12. An isotope ratio analyzer comprising the gas inlet system according to claim 1.

13. A gas inlet system according to claim 12 wherein the isotope ratio analyzer is an isotope ratio mass spectrometer or an isotope ratio optical spectrometer.

14. A gas inlet system according to claim 12 wherein the isotope ratio analyzer is for determination of a concentration dependence of an isotope ratio measurement and/or determination of an isotope ratio dependence of the isotope ratio measurement.

15. A gas inlet system for introducing gas into an isotope ratio analyzer, comprising: a supply of analyte gas; an analyte gas line for transporting a flow of analyte gas from the supply of analyte gas; a supply of carrier gas; and a carrier gas line for transporting a flow of carrier gas from the supply of carrier gas; wherein the analyte gas line joins the carrier gas line at an analyte-carrier junction to mix the analyte gas and the carrier gas, wherein the analyte-carrier junction is further connected to an exit gas line for transporting the mixed gas from the junction to the isotope ratio analyzer, wherein the analyte-carrier junction is positioned downstream of an opening on the carrier gas line, and wherein the opening is open to the atmosphere and the pressure at the analyte-carrier junction with the opening is close to the atmospheric pressure.

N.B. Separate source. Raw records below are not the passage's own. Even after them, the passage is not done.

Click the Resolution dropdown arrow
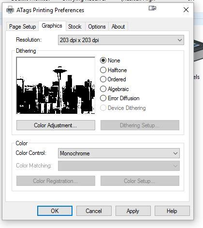This screenshot has width=203, height=228. [x=180, y=40]
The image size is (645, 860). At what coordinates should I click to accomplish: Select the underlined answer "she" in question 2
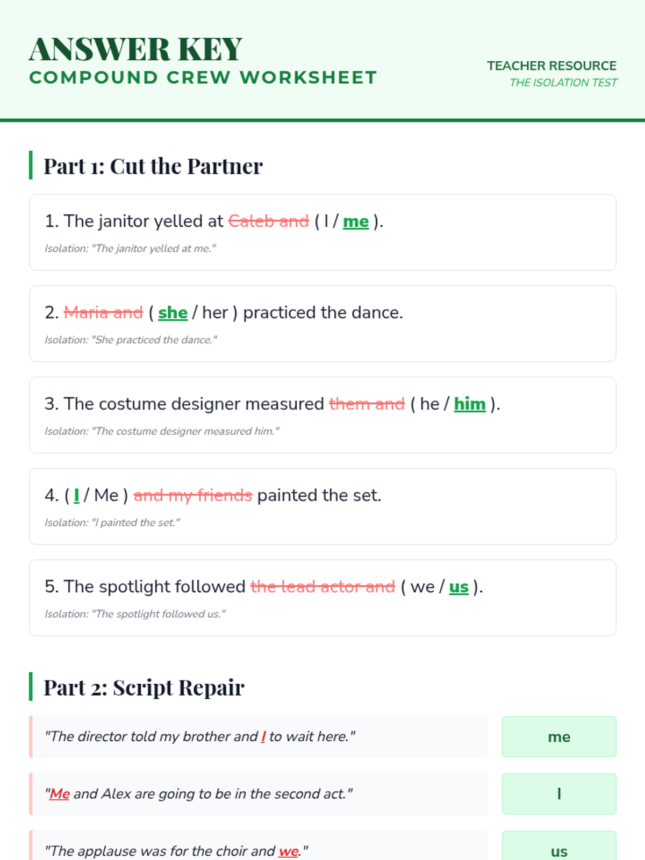coord(173,313)
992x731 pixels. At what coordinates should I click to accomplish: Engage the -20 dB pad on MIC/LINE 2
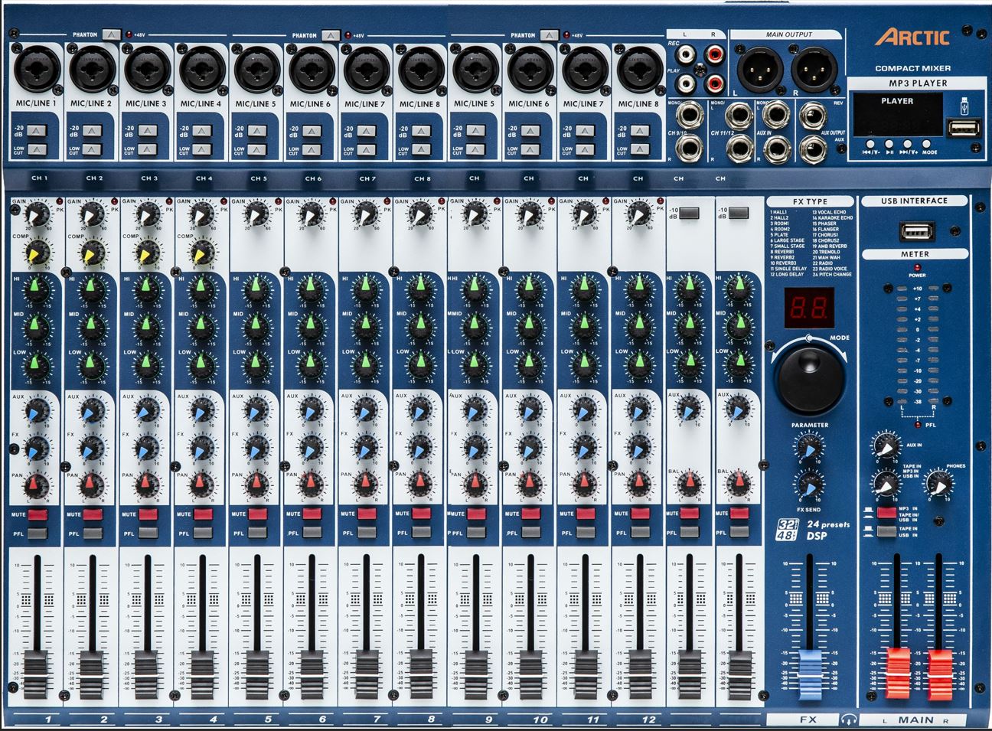tap(92, 131)
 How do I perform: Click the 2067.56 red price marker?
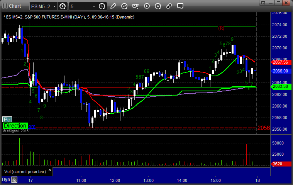(281, 62)
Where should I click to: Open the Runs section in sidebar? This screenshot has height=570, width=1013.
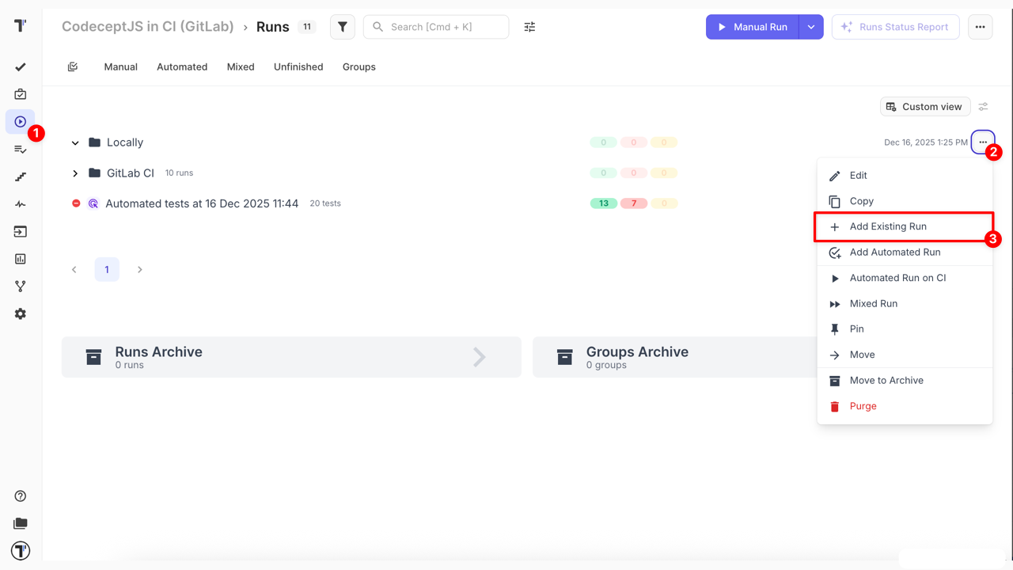[x=21, y=122]
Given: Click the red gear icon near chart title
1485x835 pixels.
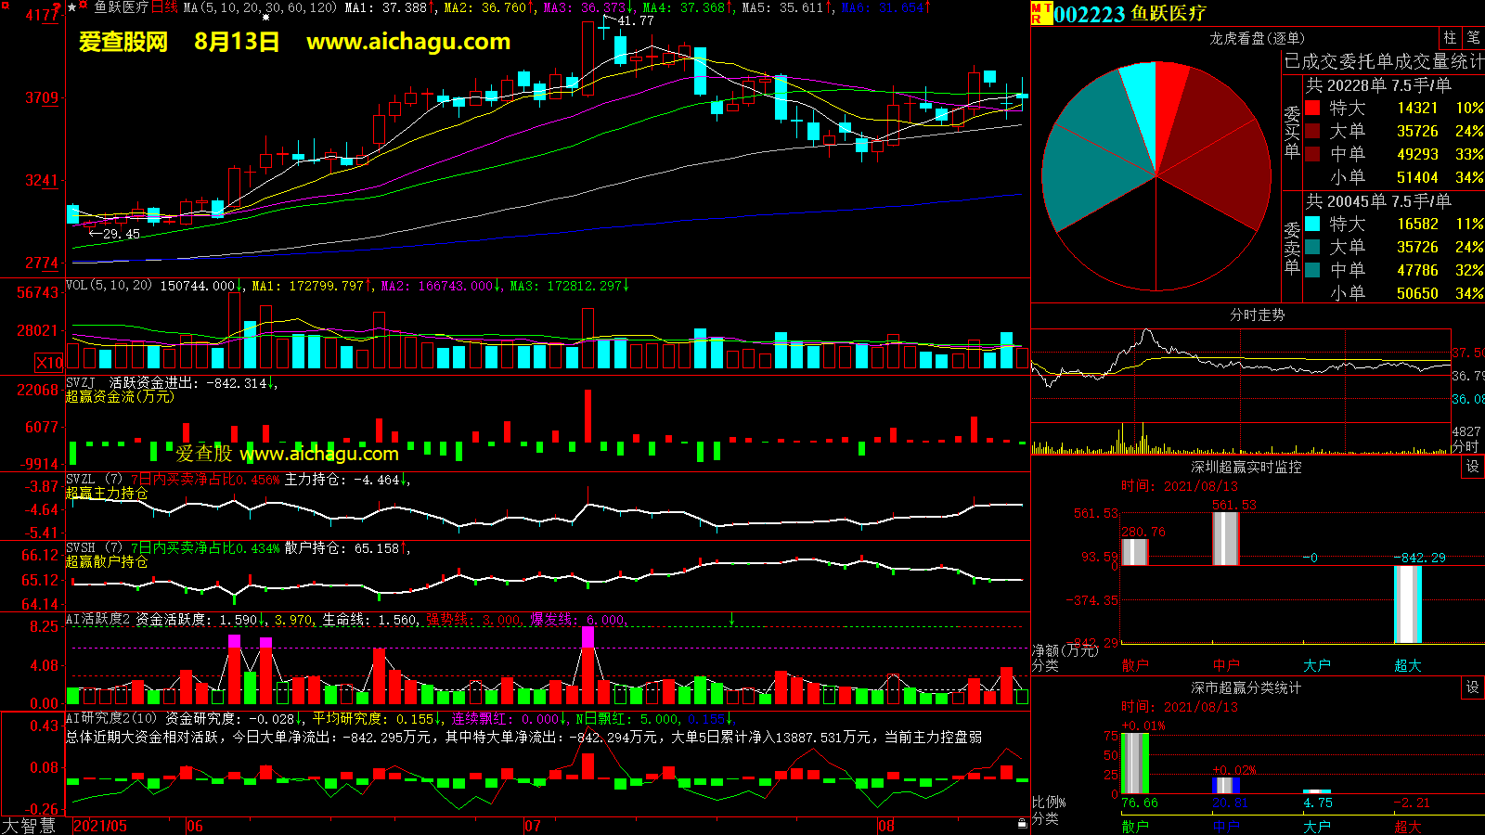Looking at the screenshot, I should click(x=84, y=6).
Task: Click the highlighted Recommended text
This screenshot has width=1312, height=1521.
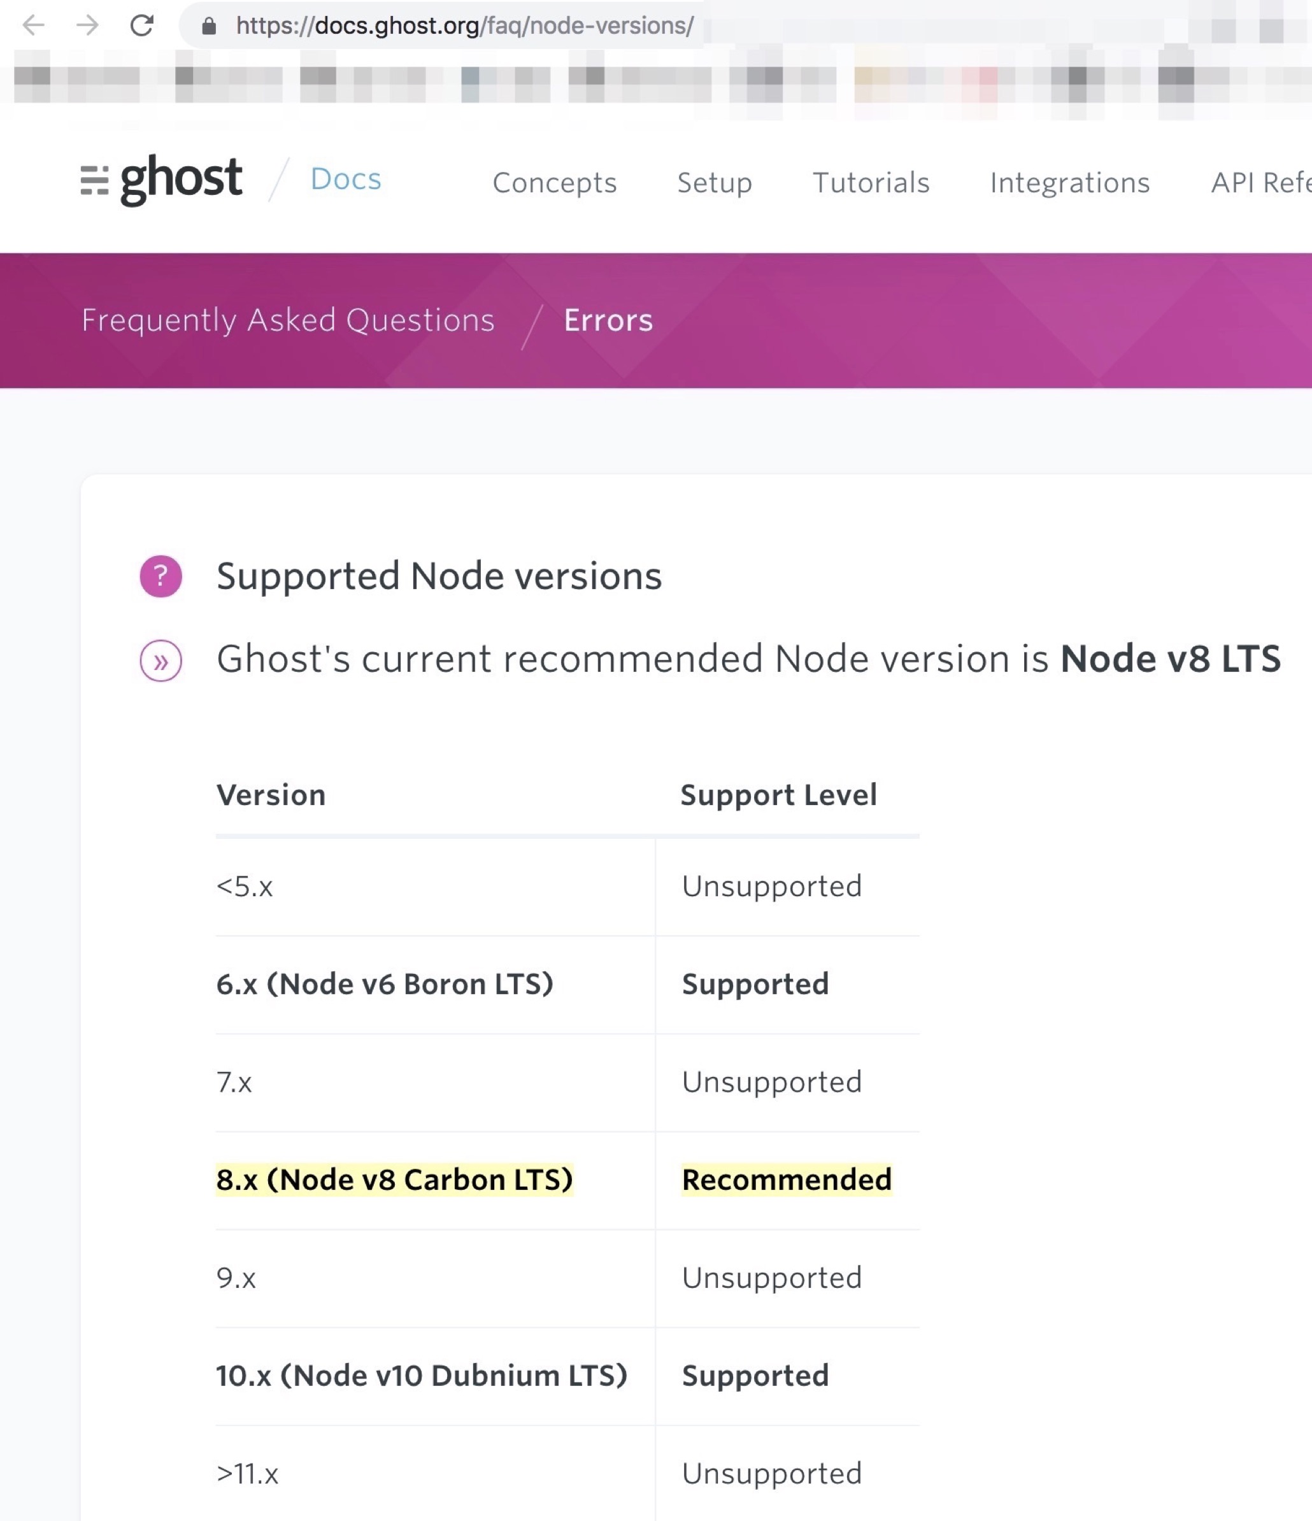Action: [786, 1180]
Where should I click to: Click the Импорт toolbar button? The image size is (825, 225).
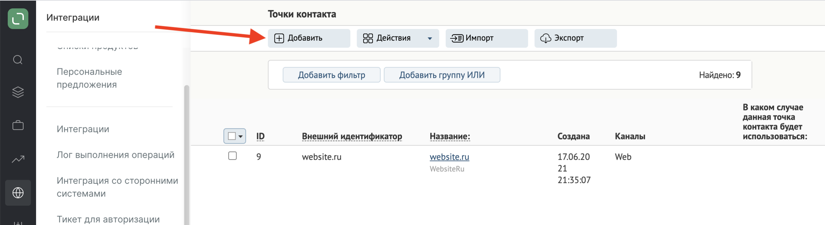click(x=486, y=38)
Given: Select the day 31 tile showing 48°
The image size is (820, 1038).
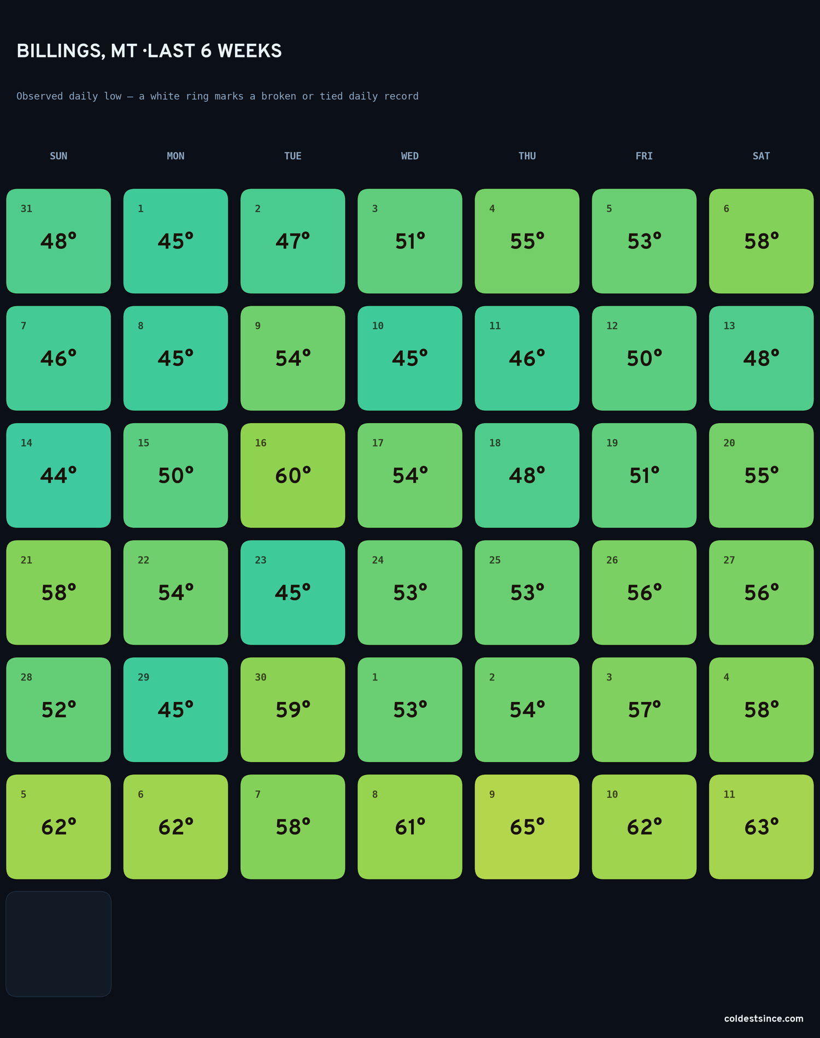Looking at the screenshot, I should pyautogui.click(x=58, y=241).
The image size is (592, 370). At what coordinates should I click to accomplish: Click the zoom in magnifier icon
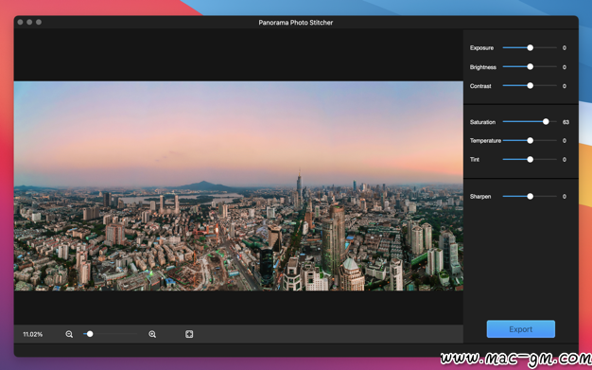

16. A gas inlet system according to claim 15 configured such that the flow rate of the analyte gas in the analyte line is lower than the flow rate of gas into the isotope ratio analyzer and the flow between the opening and the analyte-carrier junction is always towards the isotope ratio analyzer.

17. A gas inlet system according to claim 15 configured such that the flow rate of the analyte gas in the analyte line is higher than the flow rate of gas into the isotope ratio analyzer and the flow between the opening and the analyte-carrier junction is always towards the opening.

18. A gas inlet system according to claim 15 wherein the analyte gas is selected from the group consisting of: CO.sub.2, CH.sub.4, C.sub.2H.sub.6, C.sub.xH.sub.(2x+2), water vapour, CO, small hydrocarbons, alcohols, aldehydes, NO.sub.x, N.sub.xO.sub.y, H.sub.2S, nitrogen, oxygen, and hydrogen.

19. A gas inlet system according to claim 15 wherein the carrier gas is selected from the group consisting of: air, nitrogen, helium and argon.

20. A gas inlet system according to claim 15 wherein the flow rate to the opening junction is at least 10 ml/min.

21. A gas inlet system according to claim 15 wherein the gas inlet system further includes a calibration system comprising: at least a first supply of a reference gas having a first known isotope ratio, wherein the supplies of reference gas and carrier gas are each connected by respective gas lines to a mixing junction where the reference gas and carrier gas combine; a mixing zone connected downstream of the mixing junction wherein the combined reference gas and carrier gas mix together; an exit gas line for transporting the mixed reference and carrier gas from the mixing zone to the isotope ratio analyzer; and an opening to atmosphere on the exit line from the mixing zone, wherein the opening is downstream of the mixing zone.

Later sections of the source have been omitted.